Alors que l’avocat de l’activiste et conseiller spécial du chef de l’État du Niger, le général Abdourahamane Tiani, Maître Juan Branco, a déclaré que « la demande d’extradition de Kemi Seba transmise par l’État du Bénin ne respectait pas les conditions exigibles , n’a pas été considéré comme recevable, et a été rejetée », la partie opposée dans la procédure, à savoir le Bénin, à travers le procureur de la Cour de répression des infractions économiques et du terrorisme (CRIET), Mario Metonou, fait savoir que « à ce stade, la demande d’extradition du Bénin n’a pas encore été soumise ».
L’audience à venir permettra d’en savoir plus mais, entre-temps, il est clair que le Bénin veut reprendre son fils à l’Afrique du Sud.
Pour rappel, l’activiste Kemi Séba « faisait l’objet de deux mandats d’arrêt délivrés à son encontre par la Commission d’instruction de la Cour de répression des infractions économiques et du terrorisme (CRIET).

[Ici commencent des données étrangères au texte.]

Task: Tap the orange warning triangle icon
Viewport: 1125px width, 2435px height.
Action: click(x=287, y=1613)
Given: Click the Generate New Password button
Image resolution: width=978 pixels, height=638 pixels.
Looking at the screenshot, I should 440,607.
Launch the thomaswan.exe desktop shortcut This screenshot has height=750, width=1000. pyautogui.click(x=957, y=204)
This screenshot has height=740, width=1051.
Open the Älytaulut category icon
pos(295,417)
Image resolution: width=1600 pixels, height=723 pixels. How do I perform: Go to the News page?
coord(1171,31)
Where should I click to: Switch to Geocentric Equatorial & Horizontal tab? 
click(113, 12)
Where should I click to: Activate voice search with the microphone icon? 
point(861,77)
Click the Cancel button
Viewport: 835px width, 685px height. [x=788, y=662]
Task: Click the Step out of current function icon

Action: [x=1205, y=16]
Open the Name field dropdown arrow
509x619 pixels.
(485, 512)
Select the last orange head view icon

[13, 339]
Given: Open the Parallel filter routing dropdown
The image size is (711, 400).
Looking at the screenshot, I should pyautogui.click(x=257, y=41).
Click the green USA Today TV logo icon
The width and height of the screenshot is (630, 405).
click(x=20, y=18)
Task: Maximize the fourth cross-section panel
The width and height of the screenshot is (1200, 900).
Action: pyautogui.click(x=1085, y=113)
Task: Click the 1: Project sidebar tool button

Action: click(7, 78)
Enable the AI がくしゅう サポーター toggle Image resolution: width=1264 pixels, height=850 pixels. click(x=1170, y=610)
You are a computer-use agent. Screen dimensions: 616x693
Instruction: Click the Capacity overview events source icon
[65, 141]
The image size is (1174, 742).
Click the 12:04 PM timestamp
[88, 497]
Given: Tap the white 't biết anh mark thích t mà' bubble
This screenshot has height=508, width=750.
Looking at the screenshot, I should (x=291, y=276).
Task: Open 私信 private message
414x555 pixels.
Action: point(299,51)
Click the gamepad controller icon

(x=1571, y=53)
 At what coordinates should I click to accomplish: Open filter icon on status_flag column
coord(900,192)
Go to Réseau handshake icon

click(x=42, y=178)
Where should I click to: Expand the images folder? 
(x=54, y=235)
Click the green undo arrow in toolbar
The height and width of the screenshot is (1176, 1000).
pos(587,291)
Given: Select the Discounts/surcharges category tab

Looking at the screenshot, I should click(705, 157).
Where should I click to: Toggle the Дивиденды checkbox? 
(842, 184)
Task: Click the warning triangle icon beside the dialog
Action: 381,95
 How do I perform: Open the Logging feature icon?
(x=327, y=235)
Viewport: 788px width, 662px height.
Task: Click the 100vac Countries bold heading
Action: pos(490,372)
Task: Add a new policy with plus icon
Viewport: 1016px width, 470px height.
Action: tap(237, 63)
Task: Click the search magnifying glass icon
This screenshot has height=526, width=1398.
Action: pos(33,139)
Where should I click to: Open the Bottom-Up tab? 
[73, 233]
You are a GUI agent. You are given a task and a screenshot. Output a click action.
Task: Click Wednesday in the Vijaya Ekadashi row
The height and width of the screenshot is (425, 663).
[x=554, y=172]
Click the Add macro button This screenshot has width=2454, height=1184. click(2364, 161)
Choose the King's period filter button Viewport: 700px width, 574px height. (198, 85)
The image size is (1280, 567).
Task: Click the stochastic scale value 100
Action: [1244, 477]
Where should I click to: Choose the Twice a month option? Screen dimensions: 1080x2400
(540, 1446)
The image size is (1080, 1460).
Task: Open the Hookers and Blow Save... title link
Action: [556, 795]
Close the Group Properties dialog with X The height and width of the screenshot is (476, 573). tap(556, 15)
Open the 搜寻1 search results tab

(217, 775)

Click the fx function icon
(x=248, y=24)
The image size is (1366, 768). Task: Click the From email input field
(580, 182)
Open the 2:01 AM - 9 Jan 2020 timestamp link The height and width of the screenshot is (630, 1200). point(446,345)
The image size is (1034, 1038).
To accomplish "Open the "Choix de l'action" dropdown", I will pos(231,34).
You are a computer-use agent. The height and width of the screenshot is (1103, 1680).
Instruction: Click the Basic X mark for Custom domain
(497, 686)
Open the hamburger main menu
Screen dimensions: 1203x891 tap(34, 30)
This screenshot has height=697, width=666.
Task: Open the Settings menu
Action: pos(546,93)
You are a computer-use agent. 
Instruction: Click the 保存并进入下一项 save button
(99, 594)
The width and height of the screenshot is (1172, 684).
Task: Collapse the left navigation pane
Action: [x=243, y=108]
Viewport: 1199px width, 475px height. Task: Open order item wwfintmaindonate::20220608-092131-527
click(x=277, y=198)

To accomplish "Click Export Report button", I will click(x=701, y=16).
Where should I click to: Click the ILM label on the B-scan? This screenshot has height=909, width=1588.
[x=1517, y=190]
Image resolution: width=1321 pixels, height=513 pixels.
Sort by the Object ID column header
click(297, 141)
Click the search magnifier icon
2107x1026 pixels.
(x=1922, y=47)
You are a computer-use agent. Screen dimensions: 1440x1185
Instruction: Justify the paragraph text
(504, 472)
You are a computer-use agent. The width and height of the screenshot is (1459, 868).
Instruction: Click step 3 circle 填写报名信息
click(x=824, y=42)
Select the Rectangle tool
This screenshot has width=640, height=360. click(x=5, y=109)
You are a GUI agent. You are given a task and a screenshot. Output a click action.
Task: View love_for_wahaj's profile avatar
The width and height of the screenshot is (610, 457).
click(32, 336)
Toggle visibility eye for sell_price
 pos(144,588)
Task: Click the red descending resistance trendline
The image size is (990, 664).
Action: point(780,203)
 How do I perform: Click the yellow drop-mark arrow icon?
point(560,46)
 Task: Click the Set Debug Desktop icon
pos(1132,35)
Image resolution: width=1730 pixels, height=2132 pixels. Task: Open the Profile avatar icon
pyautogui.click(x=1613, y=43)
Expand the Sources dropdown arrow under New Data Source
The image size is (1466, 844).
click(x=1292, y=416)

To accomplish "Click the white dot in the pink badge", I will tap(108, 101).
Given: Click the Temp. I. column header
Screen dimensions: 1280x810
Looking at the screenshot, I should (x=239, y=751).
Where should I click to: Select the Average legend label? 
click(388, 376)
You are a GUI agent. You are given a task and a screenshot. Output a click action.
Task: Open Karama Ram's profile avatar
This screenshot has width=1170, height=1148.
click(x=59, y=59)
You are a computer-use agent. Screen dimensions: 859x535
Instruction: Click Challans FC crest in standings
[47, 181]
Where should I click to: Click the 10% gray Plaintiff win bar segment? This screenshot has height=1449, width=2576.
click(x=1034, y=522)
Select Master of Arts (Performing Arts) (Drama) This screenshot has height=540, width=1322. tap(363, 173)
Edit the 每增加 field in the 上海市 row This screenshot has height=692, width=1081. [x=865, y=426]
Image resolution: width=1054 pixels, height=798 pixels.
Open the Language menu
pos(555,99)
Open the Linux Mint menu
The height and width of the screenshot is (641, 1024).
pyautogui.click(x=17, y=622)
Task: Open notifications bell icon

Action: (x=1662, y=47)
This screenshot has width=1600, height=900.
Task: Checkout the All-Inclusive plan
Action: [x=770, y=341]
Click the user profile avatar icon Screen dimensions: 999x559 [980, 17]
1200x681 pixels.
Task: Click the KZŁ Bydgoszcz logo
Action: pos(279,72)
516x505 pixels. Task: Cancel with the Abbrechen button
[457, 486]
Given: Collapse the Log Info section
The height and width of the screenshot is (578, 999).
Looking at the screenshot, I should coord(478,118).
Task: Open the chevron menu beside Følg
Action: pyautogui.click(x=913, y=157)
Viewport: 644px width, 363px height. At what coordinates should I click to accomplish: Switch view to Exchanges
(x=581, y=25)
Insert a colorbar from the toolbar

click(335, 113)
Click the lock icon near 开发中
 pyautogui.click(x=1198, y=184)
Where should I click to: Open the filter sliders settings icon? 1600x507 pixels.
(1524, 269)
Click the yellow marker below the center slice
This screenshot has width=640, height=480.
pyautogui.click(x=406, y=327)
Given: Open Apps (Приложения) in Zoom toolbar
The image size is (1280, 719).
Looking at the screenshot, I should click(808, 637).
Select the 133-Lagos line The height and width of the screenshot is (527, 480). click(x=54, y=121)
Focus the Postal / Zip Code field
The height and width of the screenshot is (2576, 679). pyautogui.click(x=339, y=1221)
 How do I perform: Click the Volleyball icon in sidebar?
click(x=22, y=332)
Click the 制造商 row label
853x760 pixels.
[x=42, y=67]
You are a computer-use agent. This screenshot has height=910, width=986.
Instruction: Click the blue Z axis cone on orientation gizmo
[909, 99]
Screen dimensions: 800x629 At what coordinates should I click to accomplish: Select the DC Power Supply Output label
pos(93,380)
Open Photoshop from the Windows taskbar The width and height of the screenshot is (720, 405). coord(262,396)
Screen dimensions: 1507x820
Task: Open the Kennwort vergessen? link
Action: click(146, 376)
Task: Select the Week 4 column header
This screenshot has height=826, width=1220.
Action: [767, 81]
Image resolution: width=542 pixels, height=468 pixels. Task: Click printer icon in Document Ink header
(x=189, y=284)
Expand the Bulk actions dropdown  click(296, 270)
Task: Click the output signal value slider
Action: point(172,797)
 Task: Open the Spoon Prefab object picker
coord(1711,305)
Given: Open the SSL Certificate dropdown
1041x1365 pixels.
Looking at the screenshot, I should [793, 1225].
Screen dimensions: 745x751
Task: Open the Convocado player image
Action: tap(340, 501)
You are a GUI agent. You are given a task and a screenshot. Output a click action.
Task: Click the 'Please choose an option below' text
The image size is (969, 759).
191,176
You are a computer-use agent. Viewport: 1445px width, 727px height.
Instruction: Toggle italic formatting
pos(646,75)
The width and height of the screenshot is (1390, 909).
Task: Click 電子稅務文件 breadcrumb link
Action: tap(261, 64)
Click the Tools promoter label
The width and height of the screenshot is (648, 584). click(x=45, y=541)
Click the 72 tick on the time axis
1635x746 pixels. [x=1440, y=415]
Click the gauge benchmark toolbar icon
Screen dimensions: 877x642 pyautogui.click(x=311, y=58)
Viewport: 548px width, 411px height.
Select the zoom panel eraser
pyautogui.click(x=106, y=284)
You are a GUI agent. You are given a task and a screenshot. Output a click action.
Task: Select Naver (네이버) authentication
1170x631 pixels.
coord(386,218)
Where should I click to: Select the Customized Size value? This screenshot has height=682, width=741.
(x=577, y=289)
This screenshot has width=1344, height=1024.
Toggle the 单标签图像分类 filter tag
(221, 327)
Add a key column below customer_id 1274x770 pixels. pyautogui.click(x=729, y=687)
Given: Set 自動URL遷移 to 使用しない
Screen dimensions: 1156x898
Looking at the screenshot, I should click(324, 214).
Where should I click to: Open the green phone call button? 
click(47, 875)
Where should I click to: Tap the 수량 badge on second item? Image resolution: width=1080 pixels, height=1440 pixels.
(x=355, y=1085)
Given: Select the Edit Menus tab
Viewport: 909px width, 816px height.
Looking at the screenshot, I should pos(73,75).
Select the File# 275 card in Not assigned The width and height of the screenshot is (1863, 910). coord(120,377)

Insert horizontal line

Le premier mandat d’arrêt, en date du 13 juin 2025, porte sur des faits de blanchiment de capitaux. Le second, en date du 12 décembre 2025, concerne des faits d’apologie de crime ainsi que d’incitation à la haine et à la violence ».
La prochaine audience du 29 avril 2026 semble cruciale dans ce dossier qui devient rocambolesque.
Kemi Seba pourrait être libéré sous caution.